Re: Amendment to Existing Warrants

 

Dear Holder:

 

Reference is hereby made to the offering on Form F-1 (File No. 333-270808) on or about the date hereof (the “Offering”) by TC BioPharm (Holdings) plc (the “Company”) American depositary shares, representing ordinary shares, par value $0.0001 per share (the “ADSs”), and/or other securities of the Company (collectively, the “Securities”).

 

This letter confirms that, in consideration for the Holder’s participation in the Offering and purchase of the Securities in the Offering (the “Purchase Commitment”), the Company hereby amends, effective as of the closing of the Offering, the Existing Warrants (as defined below), by reducing the Exercise Price (as defined therein) of the Existing Warrants to $1.75 per ADS (the “Warrant Amendment”). The Warrant Amendment shall be effective upon the closing the Offering and the satisfaction of the other terms and conditions referenced below.

 

Existing Warrants” means, collectively, the following existing warrants held by the Holder:

 

  1. the existing Series A warrants to purchase up to 1,400,000 ADSs of the Company at an exercise price of $5.00 per ADS issued on November 30, 2022; and
  2. the existing Series B warrants to purchase up to 1,400,000 ADSs of the Company at an exercise price of $5.00 per ADS issued on November 30, 2022.

 

The Warrant Amendment is subject to the consummation of the Offering and the Holder’s satisfaction of the Purchase Commitment.
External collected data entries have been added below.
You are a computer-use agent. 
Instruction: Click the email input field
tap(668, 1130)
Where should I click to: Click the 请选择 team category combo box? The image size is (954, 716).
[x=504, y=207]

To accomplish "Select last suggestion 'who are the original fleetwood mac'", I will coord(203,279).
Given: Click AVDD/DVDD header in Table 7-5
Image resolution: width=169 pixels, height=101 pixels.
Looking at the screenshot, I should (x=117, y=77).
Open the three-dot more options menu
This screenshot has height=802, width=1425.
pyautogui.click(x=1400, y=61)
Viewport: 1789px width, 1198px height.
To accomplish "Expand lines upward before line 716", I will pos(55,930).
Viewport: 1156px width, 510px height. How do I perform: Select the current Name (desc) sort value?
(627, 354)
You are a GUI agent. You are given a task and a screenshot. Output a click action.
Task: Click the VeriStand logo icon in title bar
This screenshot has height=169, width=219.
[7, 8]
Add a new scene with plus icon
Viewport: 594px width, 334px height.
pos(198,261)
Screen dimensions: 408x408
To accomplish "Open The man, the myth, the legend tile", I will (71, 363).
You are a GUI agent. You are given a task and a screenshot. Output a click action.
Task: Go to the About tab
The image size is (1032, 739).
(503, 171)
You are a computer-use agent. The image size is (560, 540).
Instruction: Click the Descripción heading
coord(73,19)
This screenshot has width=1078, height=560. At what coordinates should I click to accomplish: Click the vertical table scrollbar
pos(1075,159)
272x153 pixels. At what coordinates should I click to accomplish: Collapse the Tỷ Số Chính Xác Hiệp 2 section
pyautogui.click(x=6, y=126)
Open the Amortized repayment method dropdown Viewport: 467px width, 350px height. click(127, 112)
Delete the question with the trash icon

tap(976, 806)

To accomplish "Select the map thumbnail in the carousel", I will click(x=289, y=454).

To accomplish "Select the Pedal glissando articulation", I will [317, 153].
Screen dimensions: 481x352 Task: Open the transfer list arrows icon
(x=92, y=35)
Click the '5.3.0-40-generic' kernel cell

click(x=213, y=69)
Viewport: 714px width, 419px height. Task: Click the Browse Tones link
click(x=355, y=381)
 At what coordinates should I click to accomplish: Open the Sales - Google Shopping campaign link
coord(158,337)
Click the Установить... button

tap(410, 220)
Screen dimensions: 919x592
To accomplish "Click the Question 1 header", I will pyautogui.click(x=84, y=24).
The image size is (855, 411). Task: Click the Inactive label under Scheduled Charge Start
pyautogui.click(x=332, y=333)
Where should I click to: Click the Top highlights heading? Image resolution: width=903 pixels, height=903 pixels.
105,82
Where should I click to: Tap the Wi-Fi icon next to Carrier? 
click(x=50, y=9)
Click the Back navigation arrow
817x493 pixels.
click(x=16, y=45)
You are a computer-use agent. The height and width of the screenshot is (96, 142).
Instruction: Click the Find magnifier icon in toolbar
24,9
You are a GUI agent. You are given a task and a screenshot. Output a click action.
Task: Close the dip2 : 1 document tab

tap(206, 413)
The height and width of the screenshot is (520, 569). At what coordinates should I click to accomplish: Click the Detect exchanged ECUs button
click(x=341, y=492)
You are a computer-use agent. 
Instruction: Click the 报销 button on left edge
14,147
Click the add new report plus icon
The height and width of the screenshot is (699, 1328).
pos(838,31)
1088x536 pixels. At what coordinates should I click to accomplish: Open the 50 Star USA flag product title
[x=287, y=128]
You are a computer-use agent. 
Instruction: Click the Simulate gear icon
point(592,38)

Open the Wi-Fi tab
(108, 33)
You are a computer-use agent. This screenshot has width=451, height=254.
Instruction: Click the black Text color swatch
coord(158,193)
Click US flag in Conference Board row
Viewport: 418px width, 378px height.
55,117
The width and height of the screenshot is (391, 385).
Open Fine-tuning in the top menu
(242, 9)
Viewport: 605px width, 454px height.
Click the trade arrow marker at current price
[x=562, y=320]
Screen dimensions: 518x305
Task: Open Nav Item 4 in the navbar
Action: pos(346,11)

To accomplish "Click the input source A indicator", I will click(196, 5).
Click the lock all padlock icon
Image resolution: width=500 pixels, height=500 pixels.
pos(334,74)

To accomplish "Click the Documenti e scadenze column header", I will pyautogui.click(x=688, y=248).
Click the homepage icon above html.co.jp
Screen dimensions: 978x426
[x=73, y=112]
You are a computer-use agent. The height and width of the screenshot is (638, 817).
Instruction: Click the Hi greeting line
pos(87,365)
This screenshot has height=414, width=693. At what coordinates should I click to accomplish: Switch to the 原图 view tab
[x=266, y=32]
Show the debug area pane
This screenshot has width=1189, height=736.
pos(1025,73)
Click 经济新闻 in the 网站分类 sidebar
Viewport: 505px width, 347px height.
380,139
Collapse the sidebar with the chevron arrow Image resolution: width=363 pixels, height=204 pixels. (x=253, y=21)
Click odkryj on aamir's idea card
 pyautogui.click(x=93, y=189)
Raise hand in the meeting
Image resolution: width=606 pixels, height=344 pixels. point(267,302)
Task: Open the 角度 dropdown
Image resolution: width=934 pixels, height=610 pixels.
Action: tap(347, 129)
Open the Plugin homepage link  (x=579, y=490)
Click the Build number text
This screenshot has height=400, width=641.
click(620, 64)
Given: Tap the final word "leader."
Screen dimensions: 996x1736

In the event that either (i) the Offering is not consummated, or (ii) the Holder does not satisfy the Purchase Commitment, the Warrant Amendment shall be null and void and the provisions of the Existing Warrants in effect prior to the date hereof shall remain in effect.

 

Except as expressly set forth herein, the terms and provisions of the Existing Warrants shall remain in full force and effect after the execution of this letter and shall not be in any way changed, modified or superseded except by the terms set forth herein.

 

From and after the effectiveness of the Warrant Amendment, the Company agrees to promptly deliver to the Holder, upon request, amended Existing Warrants that reflect the Warrant Amendments in exchange for the surrender for cancellation of the Holder’s Existing Warrants to be amended as provided herein. In addition, the Company shall file a prospectus supplement to the applicable registration statement in connection with the amendments hereunder on the date hereof.

 

[Signature Page Follows]

 

 
 

 

IN WITNESS WHEREOF, the parties hereto have caused this agreement to be duly executed by their respective authorized signatories as of the date first indicated above.

 

TC BIOPHARM (HOLDINGS) PLC  
                 
By:    
Name:    
Title:    

 

Name of Holder: ________________________________________________________

 

Signature of Authorized Signatory of Holder: __________________________________

 

Name of Authorized Signatory: ____________________________________________________

 

[Signature Page to TCBP Warrant Amendment Agreement]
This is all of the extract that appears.